Power BI integration

Integrate Baserow with Power BI to visualize your database data.

You’ve built a database in Baserow. Your data is organized, your workflows are automated, and everything is running smoothly. But now you need to visualize that data in Power BI dashboards.

Use Cases: When to connect Baserow to Power BI

  1. Executive dashboards: If your team manages projects in Baserow, but executives want a visual dashboard, connect Baserow to Power BI to create real-time project status dashboards so leadership can get insights.
  2. Multi-source data analysis: If you have data in Baserow, Excel, and SQL Server that needs combined analysis, Power BI pulls from all three sources and creates unified reports.
  3. Automated reporting: For cases where you currently export Baserow CSVs weekly to create reports, API connection with scheduled refresh eliminates manual exports.
  4. Client-Facing Reports: When you need to share polished visualizations with clients, embed Power BI reports in your website or send PDF reports.
  5. Compliance and Audit Tracking: When you track compliance data in Baserow and need audit-ready reports, Power BI generates standardized, timestamped reports from Baserow data.

Baserow x PowerBI

This comprehensive guide will walk you through every step of connecting Baserow to Power BI using the Web API, from obtaining your API token to setting up automated refreshes.

By the end, you’ll have:

  • A live connection between Baserow and Power BI
  • Real-time data visualization of your Baserow databases
  • Automated refresh schedules that keep your dashboards current
  • A deep understanding of how the integration works (and its limitations)
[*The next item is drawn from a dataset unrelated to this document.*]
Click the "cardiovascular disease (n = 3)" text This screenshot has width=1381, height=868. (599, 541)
Let’s transform your Baserow data into compelling visual insights.

Integration Architecture

Before diving into the setup, let’s understand what’s actually happening when you connect Baserow to Power BI.
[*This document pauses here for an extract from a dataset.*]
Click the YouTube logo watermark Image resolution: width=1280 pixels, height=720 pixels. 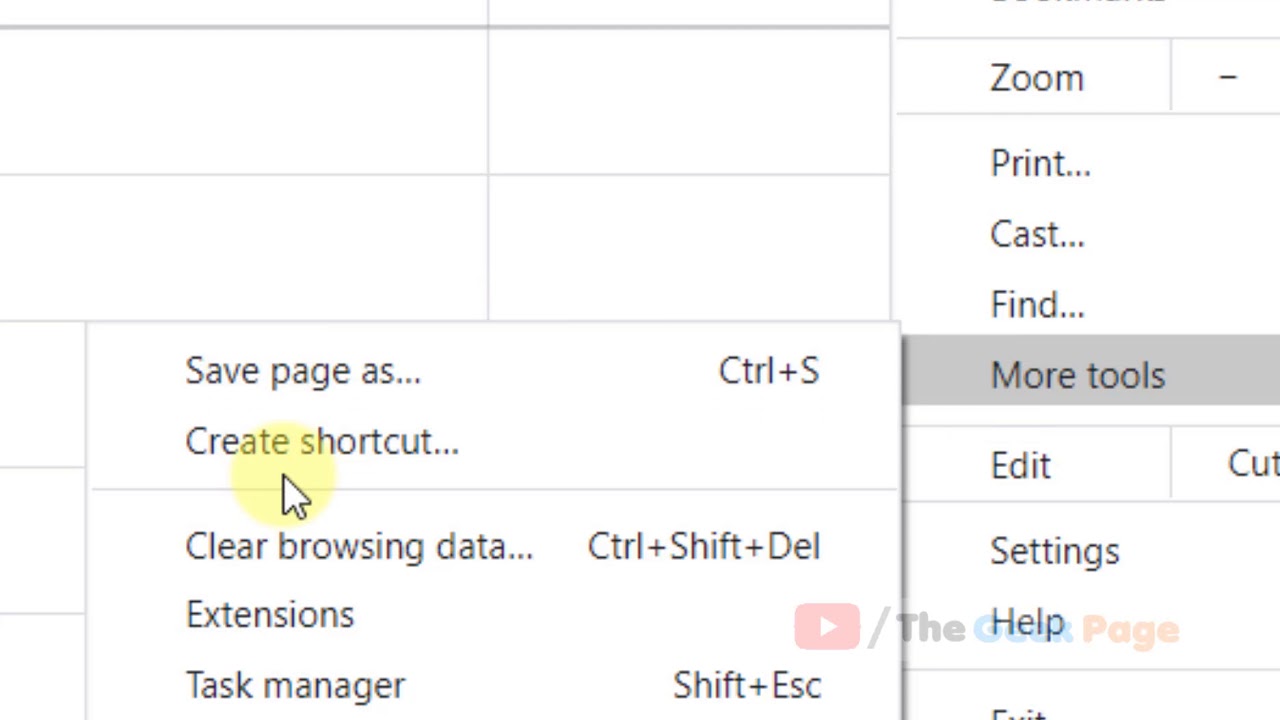coord(827,627)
Baserow does not push data to Power BI. Power BI pulls data from Baserow. You control exactly what data comes through using URL parameters.

Baserow Database (the data source)
    ↓
REST API Endpoint (returns JSON)
    ↓
Power BI Web Connector (fetches data)
    ↓
Power Query Editor (transforms JSON to tables)
    ↓
Power BI Data Model (ready for visualization)

Prerequisites

  • **Baserow Account** (Cloud or Self-Hosted): Access to the workspace containing the target database.
  • Power BI Desktop (latest version recommended)
  • Basic understanding of databases (tables, rows, columns, relationships)

Step-by-Step Implementation

The Web connector requires manual configuration. You need to construct the correct API endpoint URLs, provide authentication headers, transform the JSON response structure, handle pagination for large datasets, and manage refresh credentials.

Step 1: Generate a Database token

A Database token acts as a security key, proving permission to access specific Baserow databases and tables.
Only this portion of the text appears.